A questão da fome em tempos de pandemia

Enviada em 06/10/2021

Sabe-se que as raízes da fome brasileira encontram-se no processo histórico-político da formação da economia, tendo suas origens no período colonial. Entretanto, a pandemia sanitária contribuiu para o agravamento desse cenário. Tal fator se dá, em grande parte, devido a desigualdade social e à concentração de terras vigente no país.

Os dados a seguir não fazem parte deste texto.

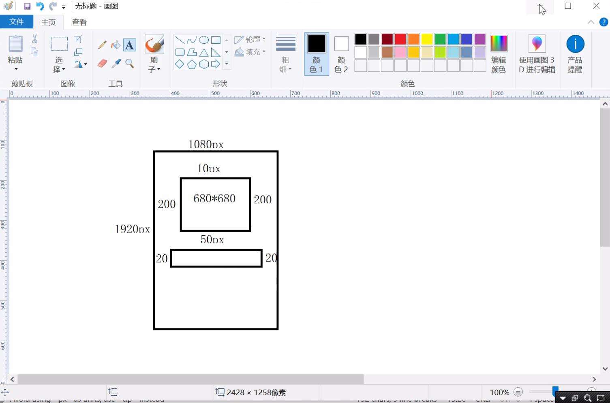Choose the Oval shape
The image size is (610, 403).
pos(204,40)
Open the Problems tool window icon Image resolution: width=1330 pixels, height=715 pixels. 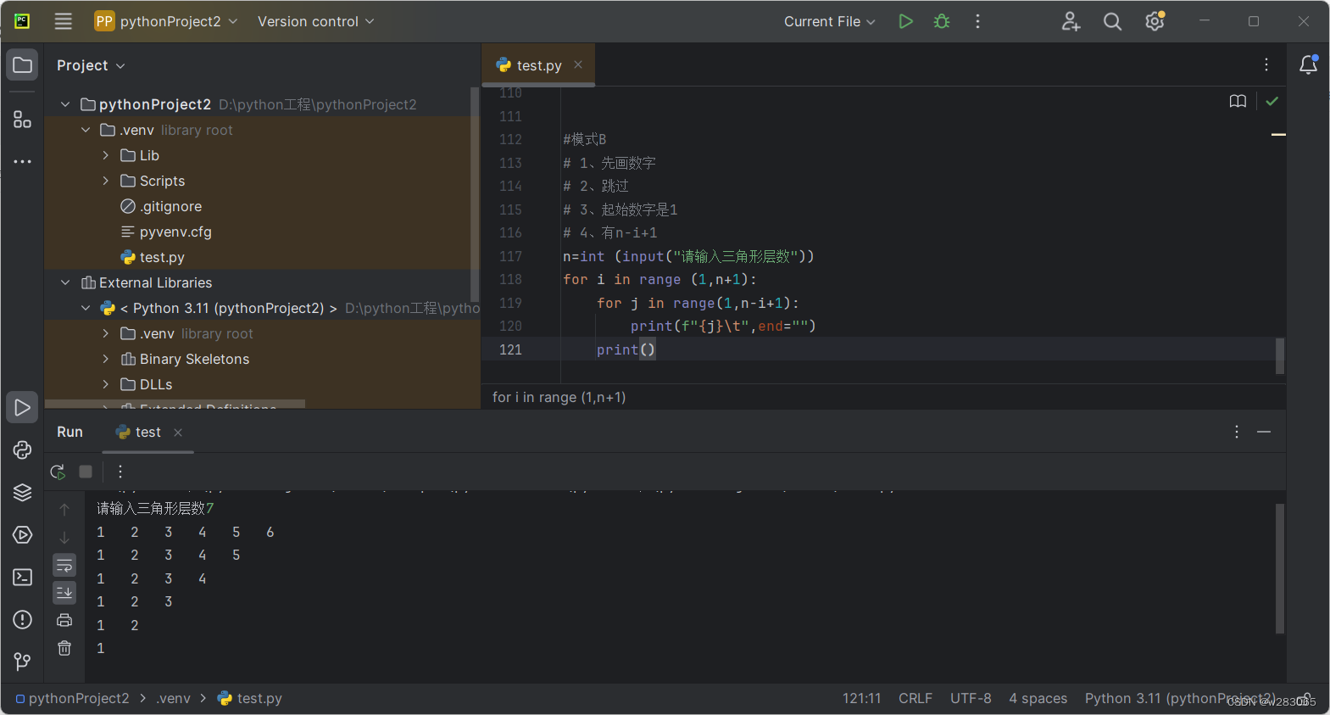[x=22, y=620]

Em primeiro lugar, é importante destacar que o Brasil tem um enorme potencial agrícola, considerando-o, assim, um dos maiores produtores e exportadores de alimentos do mundo. Contudo, a concentração fundiária, ou seja, a concentração de terras nas mãos de poucos, dificulta a distribuição dos alimentos de forma igualitária entre a sociedade. Com isso, observa-se que esse fator contribui para o agravamento da problemática.

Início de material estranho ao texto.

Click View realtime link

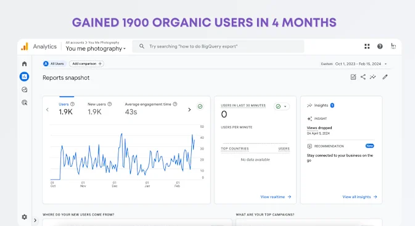click(276, 197)
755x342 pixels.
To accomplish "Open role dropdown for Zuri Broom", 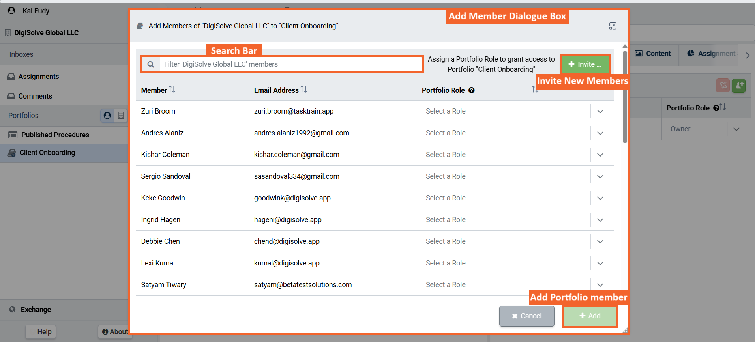I will (x=600, y=112).
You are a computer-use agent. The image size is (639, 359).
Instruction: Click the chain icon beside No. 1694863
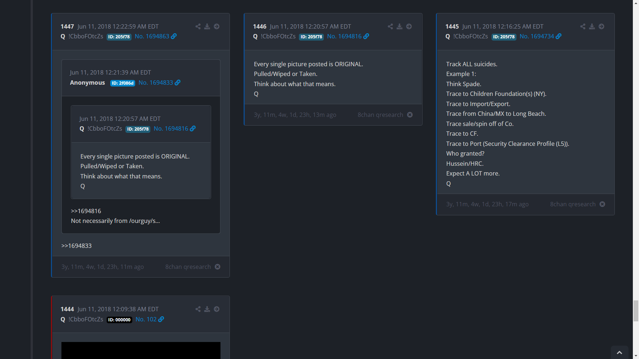(x=174, y=36)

Por conseguinte, a desigualdade social. Vale ressaltar que aumentou, durante uma pandemia, o número de bilionários no Brasil. Ao mesmo tempo também houve o crescimento da inflação e do número de pessoas que não estão tendo acesso a alimentação básica. E, como consequência, a concentração de renda continua aumentando e a desigualdade se perpetua. Com isso, medidas devem ser tomadas a fim de erradicar esse imbróglio.

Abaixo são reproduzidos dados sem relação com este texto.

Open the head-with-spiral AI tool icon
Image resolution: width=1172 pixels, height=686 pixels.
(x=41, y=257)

Convém, portanto, que, primordialmente, uma campanha entre poder público, setor privado e terceiro setor, seja realizada, distribuindo alimentos nas áreas mais afetadas pela fome. E, ainda, que haja uma reforma agrária, isto é, a redistribuição de terras e maior apoio à agricultura familiar, por ação do governo. Além do reajuste do salário mínimo, já que grande parcela da sociedade sobrevive por meio dele, a fim de resolver essa problemática.